Now, to solve LOR between inpcb lock and HPTS queue lock do the
following trick. When we are about to process a certain time
slot, take the full queue of the head list into on stack list,
drop the HPTS lock and work on our queue. This of course opens
a race when an inpcb is being removed from the on stack queue,
which was already mentioned in comments. To address this race
introduce generation count into queues. If we want to remove
an inpcb with generation count mismatch, we can't do that, we
can only mark it with desired new time slot or -1 for remove.

Reviewed by: rrs
Differential revision: https://reviews.freebsd.org/D33026


# f971e791 02-Dec-2021 Gleb Smirnoff <glebius@FreeBSD.org>

tcp_hpts: rename input queue to drop queue and trim dead code

The HPTS input queue is in reality used only for "delayed drops".
When a TCP stack decides to drop a connection on the output path
it can't do that due to locking protocol between main tcp_output()
and stacks. So, rack/bbr utilize HPTS to drop the connection in
a different context.

In the past the queue could also process input packets in context
of HPTS thread, but now no stack uses this, so remove this
functionality.

Reviewed by: rrs
Differential revision: https://reviews.freebsd.org/D33025


# b0a7c008 02-Dec-2021 Gleb Smirnoff <glebius@FreeBSD.org>

tcp_hpts: make struct tcp_hpts_entry private to the module.

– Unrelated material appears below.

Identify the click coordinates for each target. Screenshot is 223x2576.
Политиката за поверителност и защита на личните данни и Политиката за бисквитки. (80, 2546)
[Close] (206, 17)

Also, make some of the functions also private to the module. Remove
unused functions discovered after that.

Reviewed by: rrs
Differential revision: https://reviews.freebsd.org/D33024


# 50f081ec 02-Dec-2021 Gleb Smirnoff <glebius@FreeBSD.org>

tcp_hpts: provide tcp_in_hpts().

It will hide some internal HPTS knowledge from the consumers.

Reviewed by: rrs
Differential revision: https://reviews.freebsd.org/D33023


# d7955cc0 06-Jul-2021 Randall Stewart <rrs@FreeBSD.org>

tcp: HPTS performance enhancements

HPTS drives both rack and bbr, and yet there have been many complaints
about performance. This bit of work restructures hpts to help reduce CPU
overhead. It does this by now instead of relying on the timer/callout to
drive it instead use user return from a system call as well as lro flushes
to drive hpts. The timer becomes a backstop that dynamically adjusts
based on how "late" we are.

Reviewed by: tuexen, glebius
Sponsored by: Netflix Inc.
Differential Revision: https://reviews.freebsd.org/D31083


# 662c1305 01-Sep-2020 Mateusz Guzik <mjg@FreeBSD.org>

net: clean up empty lines in .c and .h files


# df341f59 12-Feb-2020 Randall Stewart <rrs@FreeBSD.org>

Whitespace, remove from three files trailing white
space (leftover presents from emacs).

Sponsored by: Netflix Inc.


# 3b0b41e6 10-Jul-2019 Randall Stewart <rrs@FreeBSD.org>

This commit updates rack to what is basically being used at NF as
well as sets in some of the groundwork for committing BBR. The
hpts system is updated as well as some other needed utilities
for the entrance of BBR. This is actually part 1 of 3 more
needed commits which will finally complete with BBRv1 being
added as a new tcp stack.

Sponsored by: Netflix Inc.
Differential Revision: https://reviews.freebsd.org/D20834


# 52467047 04-Feb-2019 Warner Losh <imp@FreeBSD.org>

Regularize the Netflix copyright

Use recent best practices for Copyright form at the top of
the license:
1. Remove all the All Rights Reserved clauses on our stuff. Where we
piggybacked others, use a separate line to make things clear.
2. Use "Netflix, Inc." everywhere.
3. Use a single line for the copyright for grep friendliness.
4. Use date ranges in all places for our stuff.

Approved by: Netflix Legal (who gave me the form), adrian@ (pmc files)


# 6573d758 03-Jul-2018 Matt Macy <mmacy@FreeBSD.org>

epoch(9): allow preemptible epochs to compose

- Add tracker argument to preemptible epochs
- Inline epoch read path in kernel and tied modules
- Change in_epoch to take an epoch as argument
- Simplify tfb_tcp_do_segment to not take a ti_locked argument,
there's no longer any benefit to dropping the pcbinfo lock
and trying to do so just adds an error prone branchfest to
these functions
- Remove cases of same function recursion on the epoch as
recursing is no longer free.
- Remove the the TAILQ_ENTRY and epoch_section from struct
thread as the tracker field is now stack or heap allocated
as appropriate.

Tested by: pho and Limelight Networks
Reviewed by: kbowling at llnw dot com
Sponsored by: Limelight Networks
Differential Revision: https://reviews.freebsd.org/D16066


# 33123867 09-May-2018 Warner Losh <imp@FreeBSD.org>

Use the full year, for real this time.


# 603bbd06 09-May-2018 Warner Losh <imp@FreeBSD.org>

Minor style nits

Use full copyright year.
Remove 'All Rights Reserved' from new file (rights holder OK'd)
Minor #ifdef motion and #endif tagging
Remove __FBSDID macro from comments

Sponsored by: Netflix
OK'd by: rrs@


# 3ee9c3c4 19-Apr-2018 Randall Stewart <rrs@FreeBSD.org>

This commit brings in the TCP high precision timer system (tcp_hpts).
It is the forerunner/foundational work of bringing in both Rack and BBR
which use hpts for pacing out packets. The feature is optional and requires
the TCPHPTS option to be enabled before the feature will be active. TCP
modules that use it must assure that the base component is compile in
the kernel in which they are loaded.

MFC after: Never
Sponsored by: Netflix Inc.
Differential Revision: https://reviews.freebsd.org/D15020